Con un comunicato diffuso ieri i dirigenti romani di Base Riformista, in pratica gli ex renziani del Pd, l’area che fa riferimento all’ex ministro Lorenzo Guerini, hanno chiesto al sindaco Gualtieri di allargare la sua maggioranza anche all’alleanza Azione-Italia Viva di Carlo Calenda e Matteo Renzi.

Prima del voto del 25 settembre, nessuno tra i democratici aveva il coraggio di chiederlo apertamente. Ma adesso, dopo la sconfitta e in vista delle elezioni regionali che probabilmente si terranno a febbraio, tutto è cambiato. Con un comunicato diffuso ieri i dirigenti romani di Base Riformista, in pratica gli ex renziani del Pd, l’area che fa riferimento all’ex ministro Lorenzo Guerini, hanno chiesto al sindaco Gualtieri di allargare la sua maggioranza anche all’alleanza Azione-Italia Viva di Carlo Calenda e Matteo Renzi.
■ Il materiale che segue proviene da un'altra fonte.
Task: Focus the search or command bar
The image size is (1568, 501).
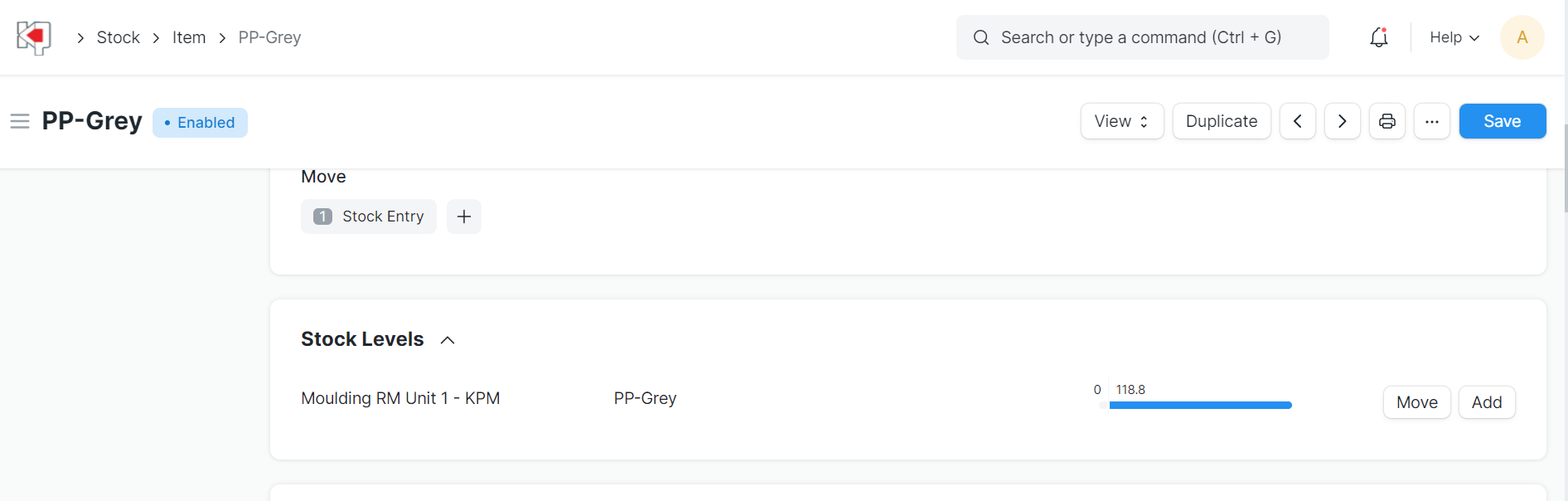Action: (1141, 37)
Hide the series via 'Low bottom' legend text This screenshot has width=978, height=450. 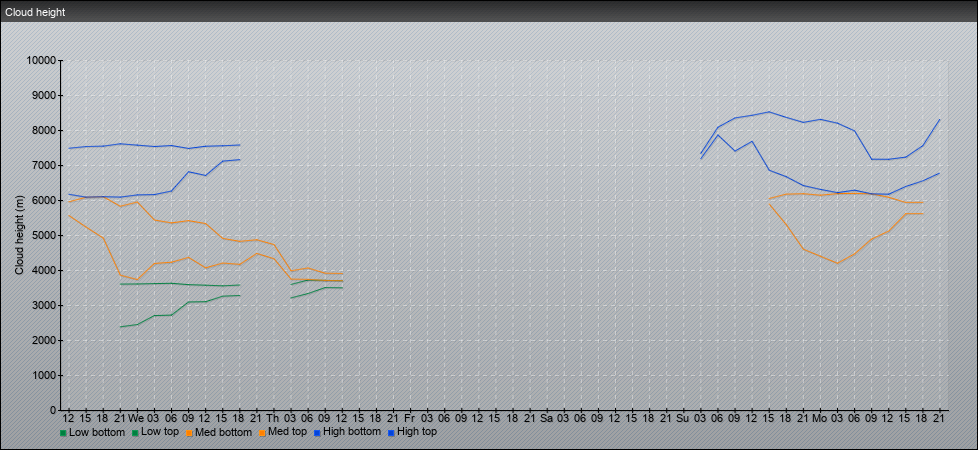97,432
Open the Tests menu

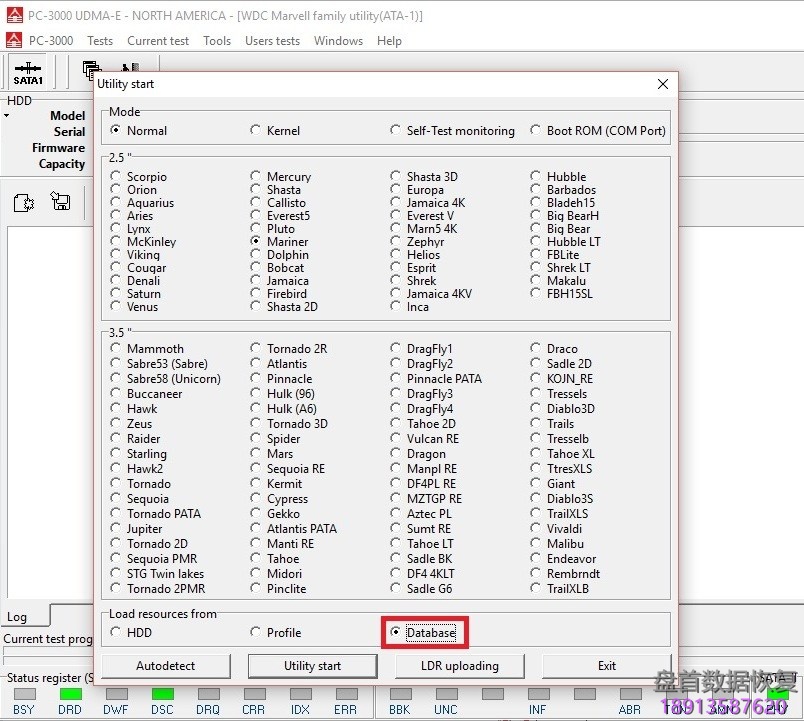click(100, 41)
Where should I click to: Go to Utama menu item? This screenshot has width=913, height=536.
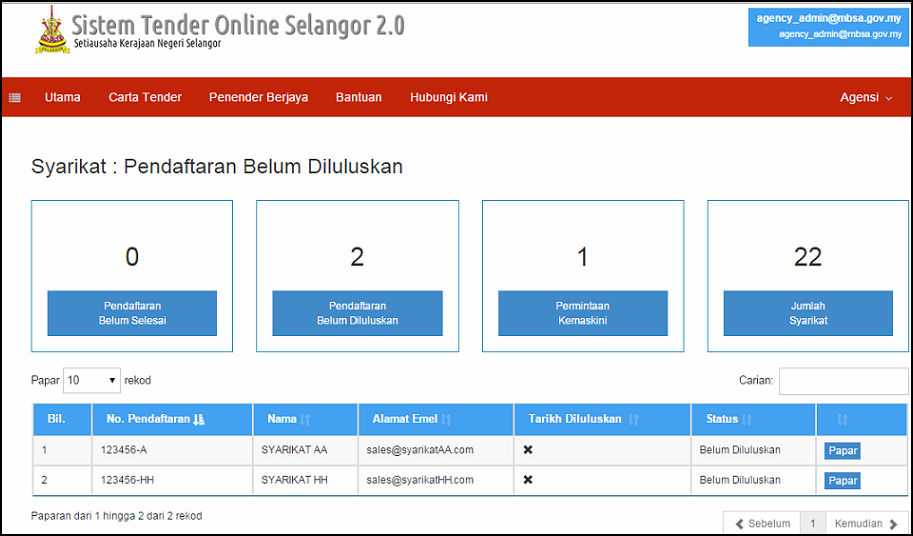(x=62, y=98)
Da Roma, si legge nel comunicato, “deve partire la spinta propulsiva utile a realizzare una reale politica di governo di centro sinistra nel Paese, attraverso l’azione visibile e concreta anche delle forze politiche che hanno sostenuto la elezione di Roberto Gualtieri a Sindaco della Capitale ed il coinvolgimento di realtà sociali, culturali ed imprenditoriali della città”. Le grandi sfide che dovrà affrontare la città, e cioè l’attuazione del Pnrr, il possibile Expo 2030, il Giubileo del 2025 e la realizzazione del nuovo termovalorizzatori, debbono essere affrontate, è il ragionamento dei membri di Base Riformista, rafforzando “le risorse politiche a disposizione del Primo Cittadino avviando un processo che preveda il coinvolgimento e la partecipazione di quanti ebbero a votare Gualtieri al ballottaggio e di tutti coloro che credono alla necessità del rispetto di detti appuntamenti ed alla realizzazione delle opere ad essi collegate”.
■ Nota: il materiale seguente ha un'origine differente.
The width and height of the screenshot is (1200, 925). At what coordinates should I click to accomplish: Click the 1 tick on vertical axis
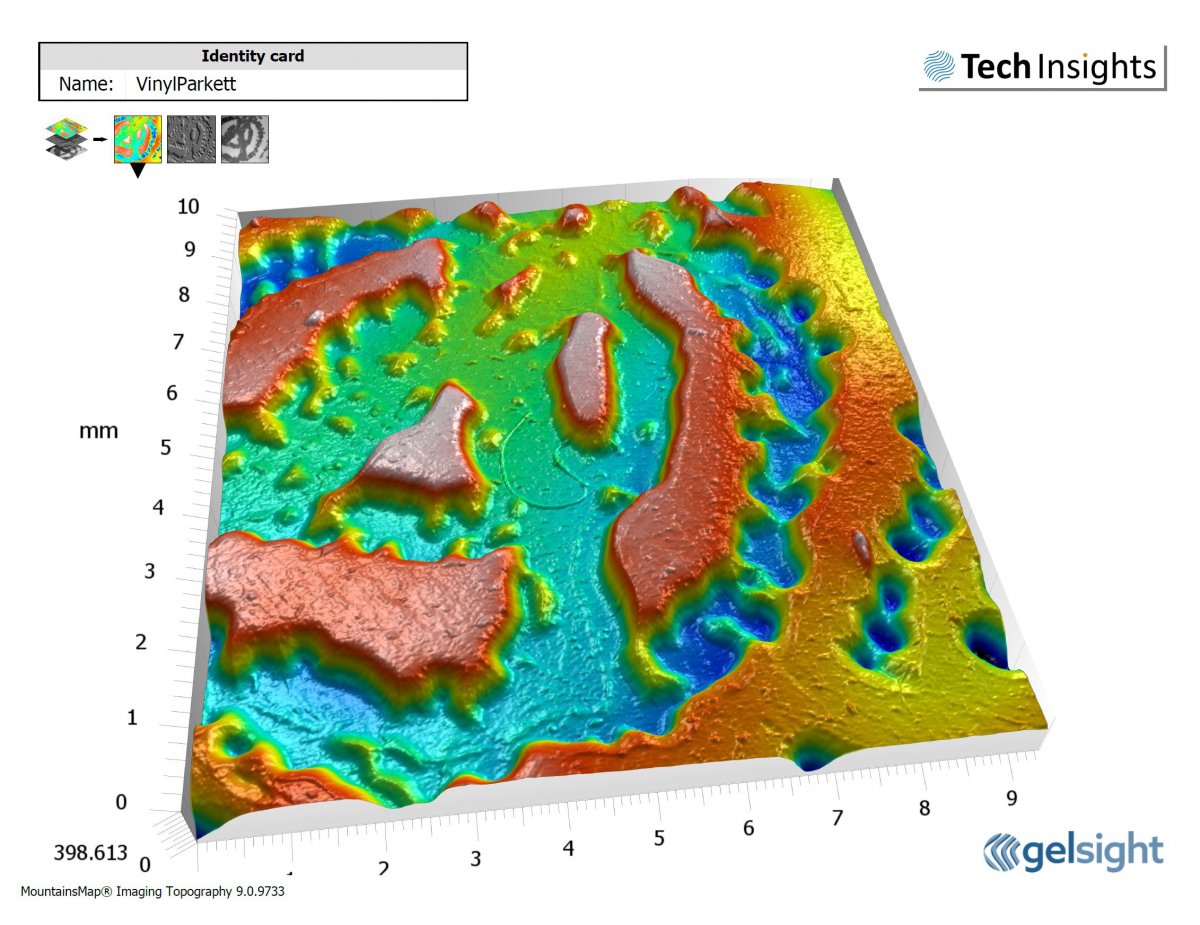135,718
Per questo, scrivono i dirigenti della corrente dem che a Roma fa riferimento soprattutto all’ex deputata Patrizia Prestipino e al consigliere capitolino Mariano Angelucci, è arrivato il momento “di allargare la maggioranza che sostiene il Sindaco di Roma, a quelle realtà che, come già detto, lo hanno sostenuto nella vittoria. Per questo riteniamo che il Sindaco dovrebbe valutare seriamente l’opportunità e la possibilità di invitare tutti coloro che condividono le citate necessità ed in particolare i Consiglieri ed i Dirigenti della lista che sosteneva la candidatura a Sindaco di Carlo Calenda e di chi si riconosceva comunque in questa linea politica, ad affrontare nel più condivisibile dei modi la crisi economica incombente, a conferire il vigore necessario a superare le difficoltà che abbiamo davanti, a fornire risposte adeguate alle domande dei cittadini ed a mettere in atto le misure anticicliche indispensabili per contrastare la depressione delle attività politiche ed economiche della Capitale. Riteniamo infatti che, come diceva Aldo Moro, sia arrivato il momento di ‘aprire le finestre del castello e fare entrare aria fresca”‘.
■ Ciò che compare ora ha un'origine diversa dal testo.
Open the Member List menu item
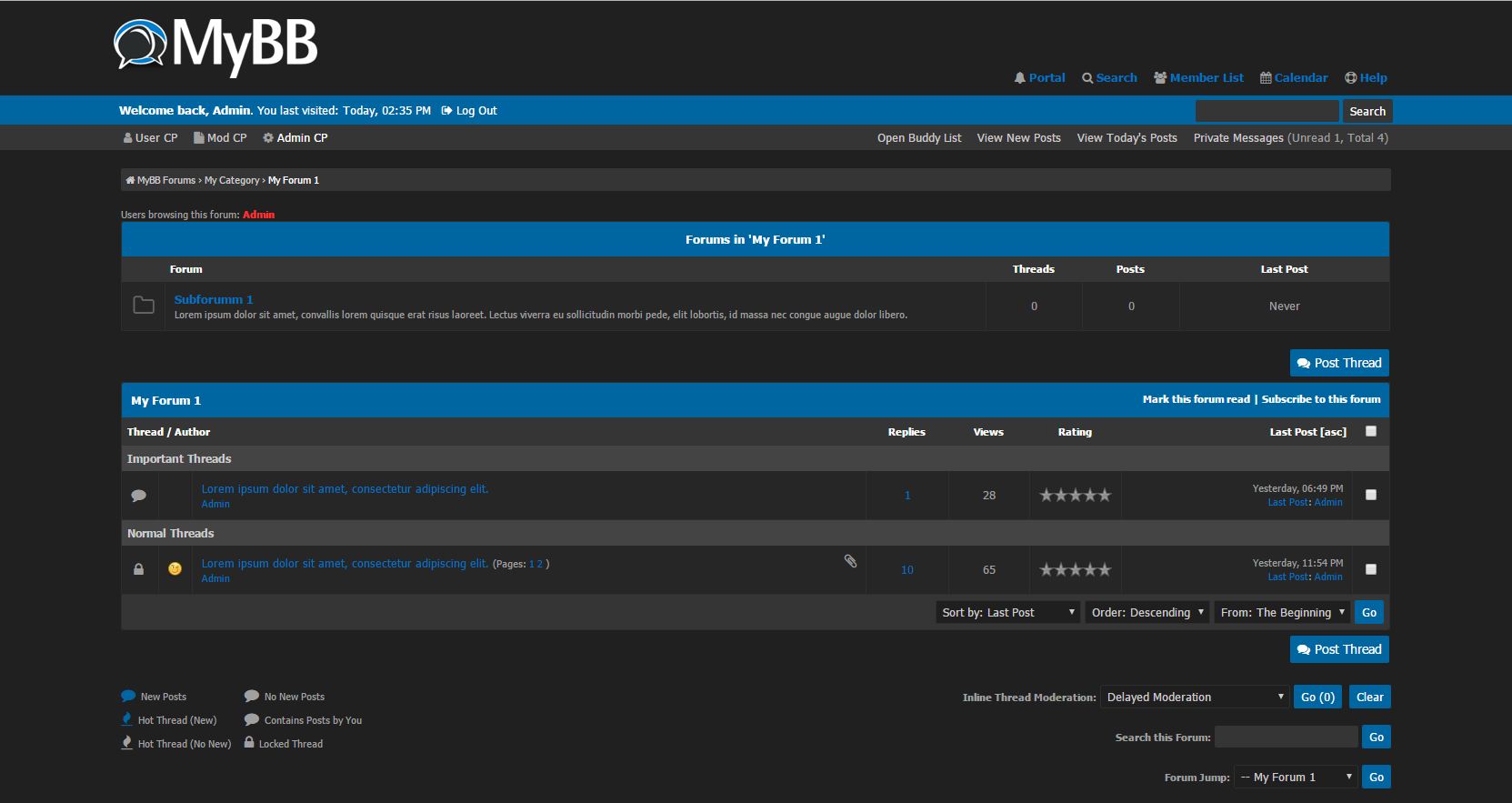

Un posizionamento, quello di Base Riformista, non di poco conto, dato che nelle prossime settimane il Pd dovrà fare i conti con la costruzione dell’alleanza che si presenterà alle regionali dell’era post-Zingaretti. Insieme al Movimento 5 Stelle o divisi? Con Calenda e Renzi oppure no? I giochi sono ancora aperti.